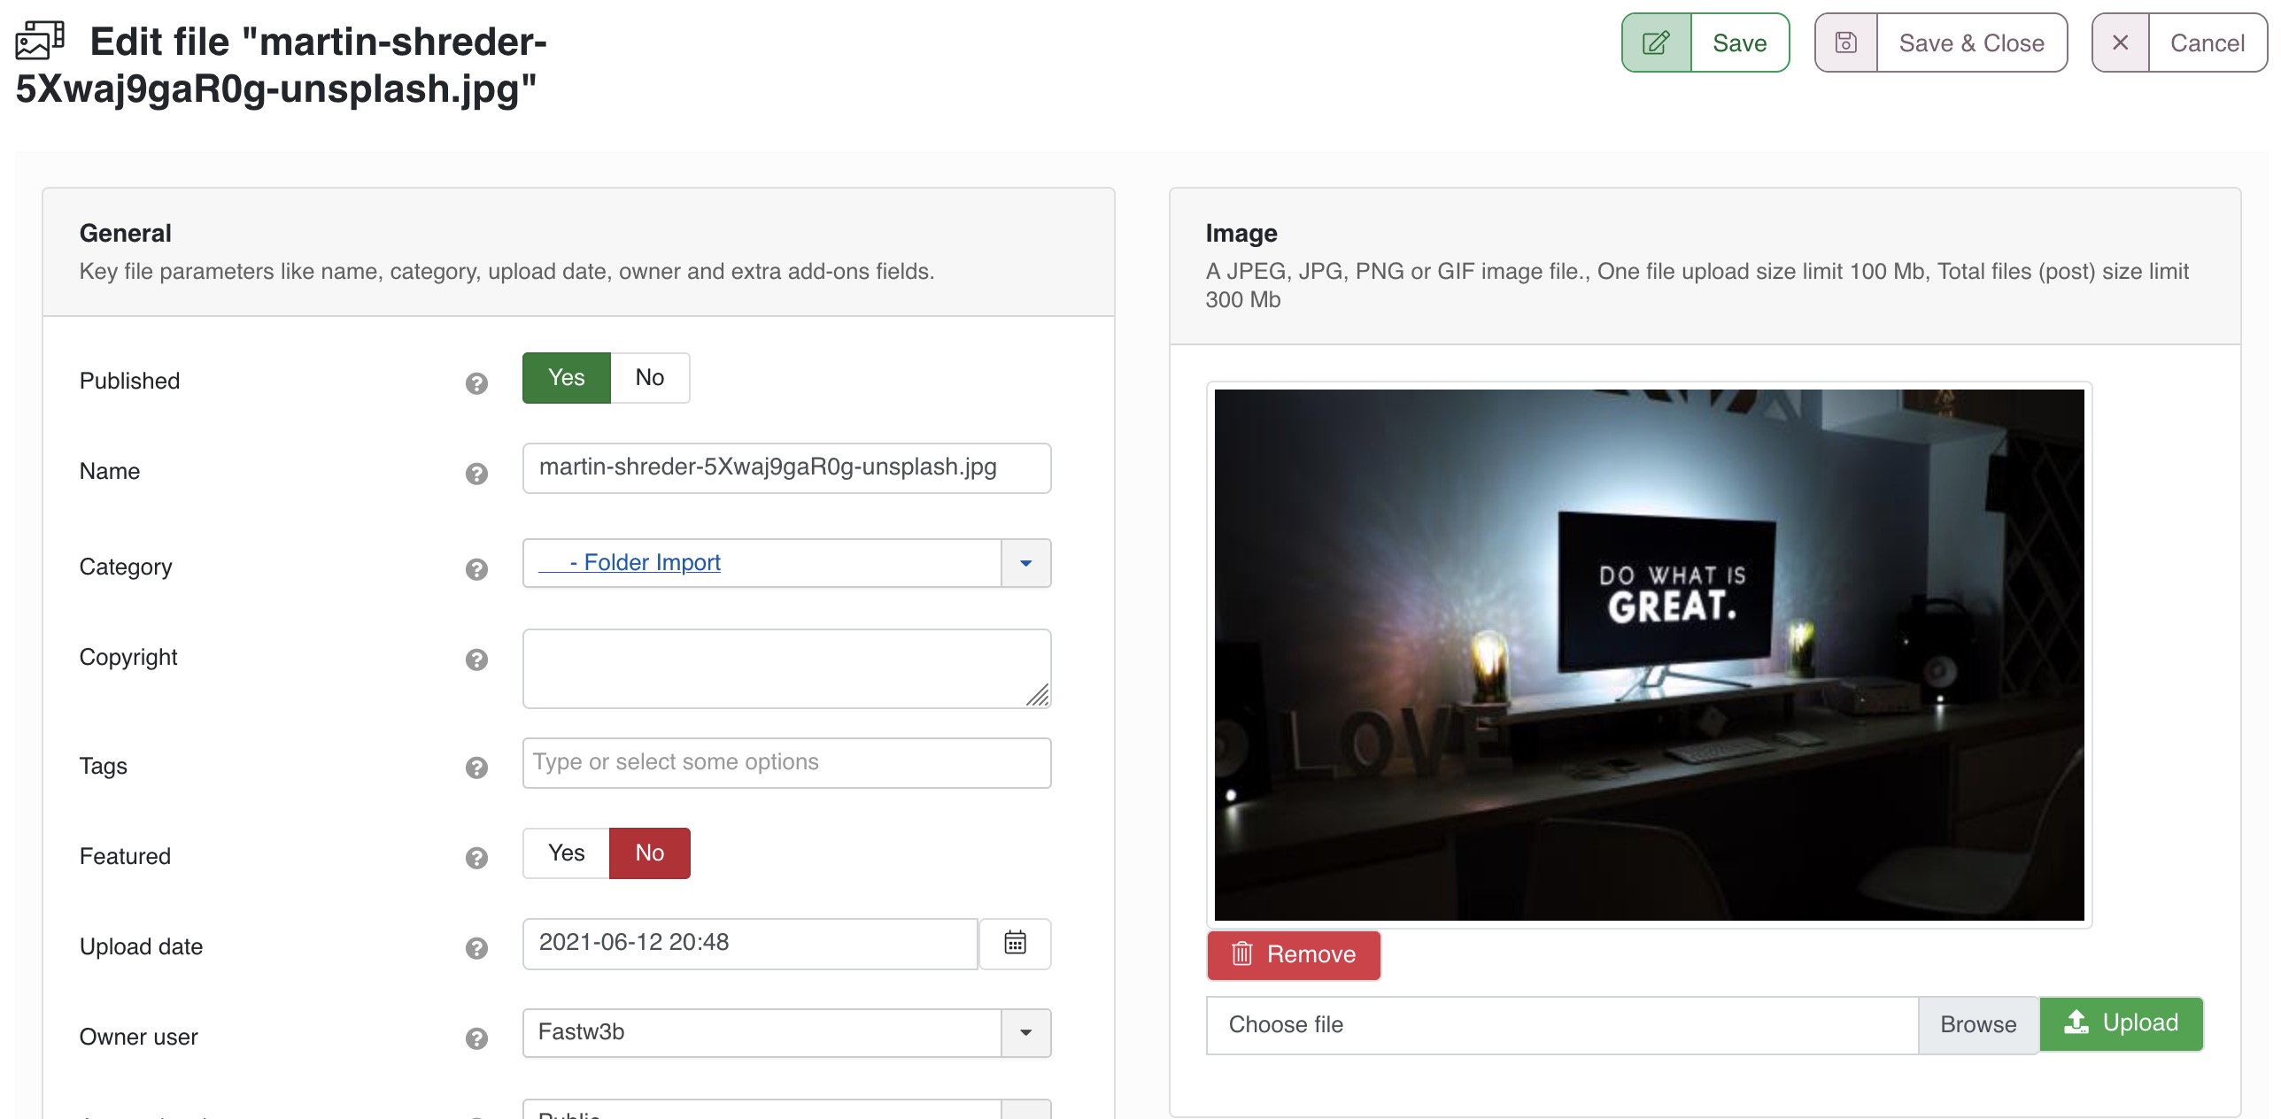Screen dimensions: 2281x1119
Task: Click the Copyright text input field
Action: tap(788, 664)
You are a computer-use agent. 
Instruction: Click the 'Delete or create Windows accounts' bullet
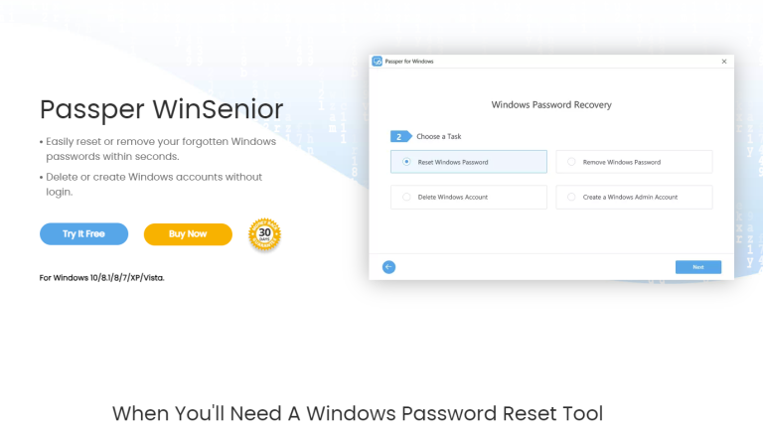[151, 185]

== == ==

Reproduce the items above word for word, leaving out the pictures.

Screen dimensions: 2281x1119
Task: Click the Copyright text input field
Action: tap(788, 664)
You are a computer-use agent. 
Instruction: Click the 'Delete or create Windows accounts' bullet
[151, 185]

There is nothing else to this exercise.